Using Employee Pictures and Related Items Without Consent

The following is an article reprinted with permission from the upcoming Summer 2008 edition of The WWR Letter: 

Using Employee Pictures and Related Items Without Consent

By: A.J. Ober, Esquire

The rapid development and use of the Internet and high-speed communication devices such as BlackBerrys and camera phones over the past decade has given renewed rise to concerns regarding privacy rights. In an instant, a picture can be broadcasted around the globe, virtually unstoppable, and without consent from the pictured party. Due to the ever-increasing number of ways personal information can now be appropriated, individuals have grown more protective of personal attributes such as their name, picture or likeness.

How many times have you seen the candid pictures of a wise senior executive or a fresh-faced junior associate used in a company’s advertising campaigns? The people featured in those ads may be employees of the company and often are, since use of their pictures typically comes at little or no cost to the company. While this appears harmless enough, using these pictures may result in an actionable claim against the employer for a violation of privacy rights.

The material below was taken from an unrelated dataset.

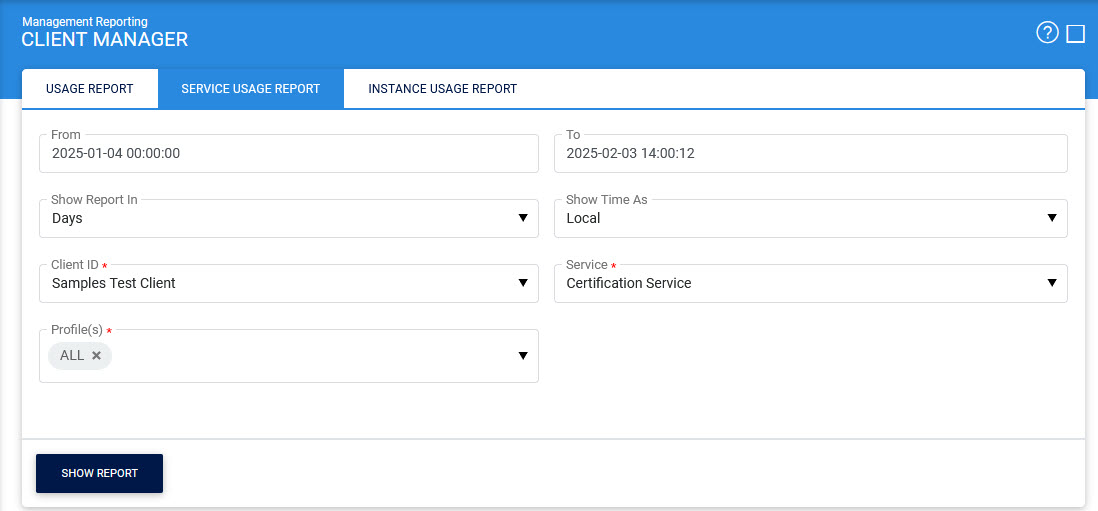Viewport: 1098px width, 511px height.
Task: Expand the Profile(s) dropdown arrow
Action: click(x=523, y=355)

For instance, New York’s Civil Rights Law § 51 gives a plaintiff a right of action if his/her name, portrait, picture or voice is used for advertising or trade purposes without written consent. Virginia and Utah have also enacted laws, modeled after New York, which statutorily protect a person’s right to privacy. New York’s highest state court awarded damages for invasion of privacy when Defendant Chemical Bank photographed its employees and used the photos for advertising purposes. The Court cited § 51 and held that absent written consent from the employees, use of the photos was an invasion of privacy. See Caeser, et al. v. Chemical Bank, 66 N.Y. 2d 698 (1985).

A majority of states including Ohio, Pennsylvania, Michigan, Illinois and New Jersey have judicially recognized the right to privacy in case law. However, most states have not codified this right. Nevertheless, state court rulings across the country have been consistent with Restatement (2ND) of Torts § 652C, which provides “One who appropriates to his own use or benefit the name or likeness of another is subject to liability to the other for invasion of privacy.” 

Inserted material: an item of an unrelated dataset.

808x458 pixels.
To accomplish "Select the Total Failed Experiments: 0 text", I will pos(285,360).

In one case, a New Jersey Plaintiff employed by Kodak gave Kodak permission to use his family photo in a publication on how to print pictures. Condecor, another company in the photo industry, copied the picture from Kodak’s publication and used it in picture frames and pricing catalogs. Condecor did not seek consent from the Plaintiff or Kodak and alleged that the use of the picture was incidental, and thus not an invasion of privacy. The Superior Court of New Jersey enforced the Plaintiff’s privacy right against Condecor and reasoned that the photo was used for trade purposes, as the photo was used inside frames that were offered for sale. The Court also noted that the Plaintiff’s consent to Kodak would not extend to Condecor since the Plaintiff did not contemplate Condecor’s use at the time consent was given to Kodak. See Faber v. Condecor, Inc., 477 A.2d 1289 (1984).

In another case, a Georgia man’s insurance company used his picture in a newspaper advertisement for life-insurance, without consent. Georgia’s Supreme Court held that publication of one’s picture without consent, in an advertisement, for the mere purpose of increasing the profits and gains of the advertiser is an invasion of privacy. See Pavesich v. New England Life Ins. Co., et al., 122 Ga. 190 (1905).

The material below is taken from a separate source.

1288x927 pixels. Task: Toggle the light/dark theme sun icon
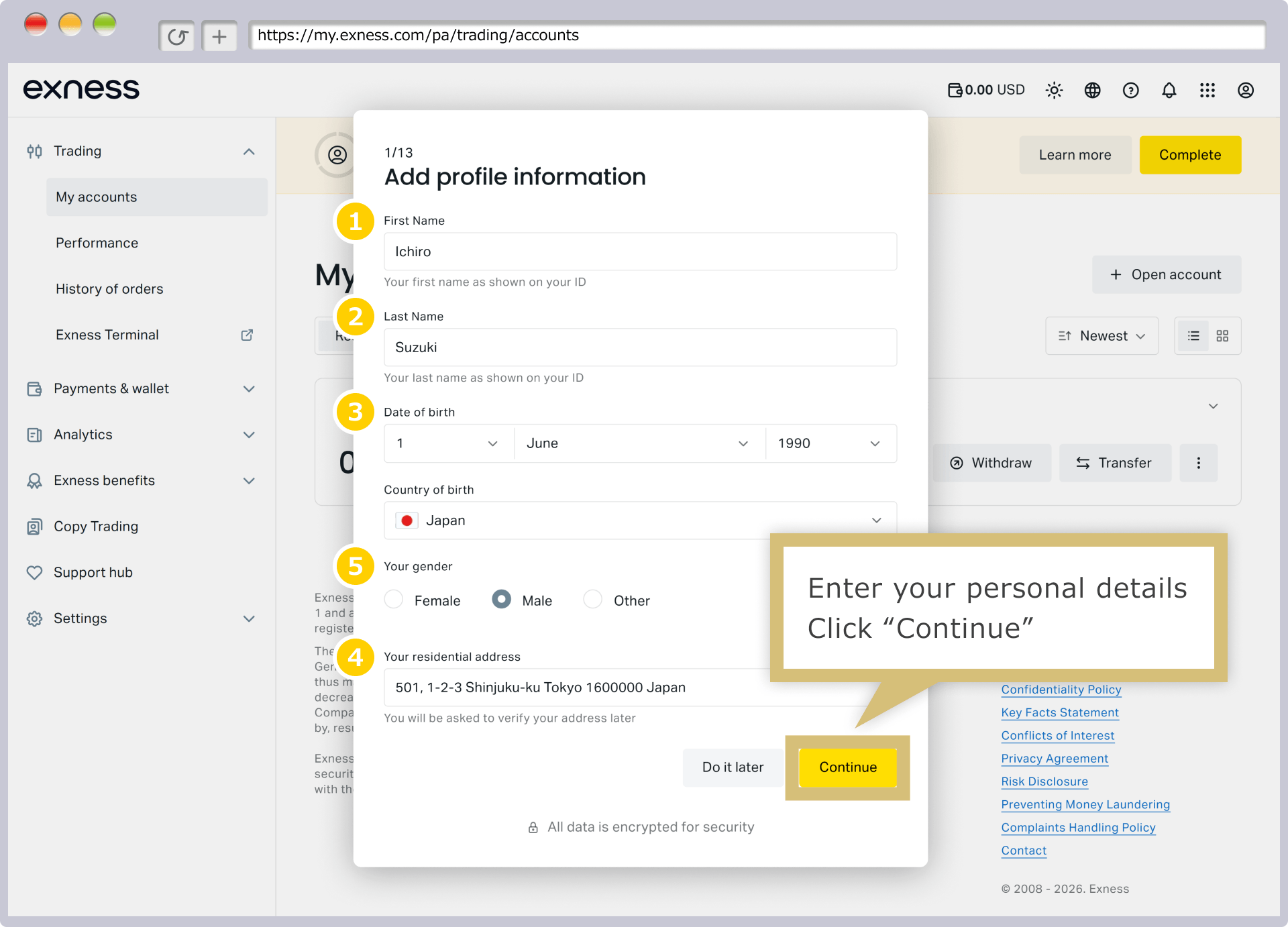pos(1054,90)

The Missouri Court of Appeals similarly protected one’s right to his/her picture. The picture of a five-year old boy was used by a jeweler to advertise his store and sell merchandise. The Court declared that one’s own picture is a property right of material profit and use without consent deprives one of their rights to property and privacy. See Munden v. P.S. Harris, et al., 153 Mo. App. 652 (1911).

Without question, courts have actively and unequivocally protected privacy rights when names, pictures, likenesses, etc. are used without consent. It should be noted that a Plaintiff is not required to allege nor prove actual damages to be awarded injunctive relief. If damages are proven, however, the majority of jurisdictions will also award both actual and punitive damages.  Some courts have even gone so far as to order a public apology and/or retraction, which may prove costly to an employer.

In sum, an employer is best served by always obtaining written consent from an employee when using the employee’s name, picture, voice and/or likeness for marketing or advertising purposes.   Lastly, the employer should be conscientious to obtain consent each time a picture or similar item is reused for a new or different purpose.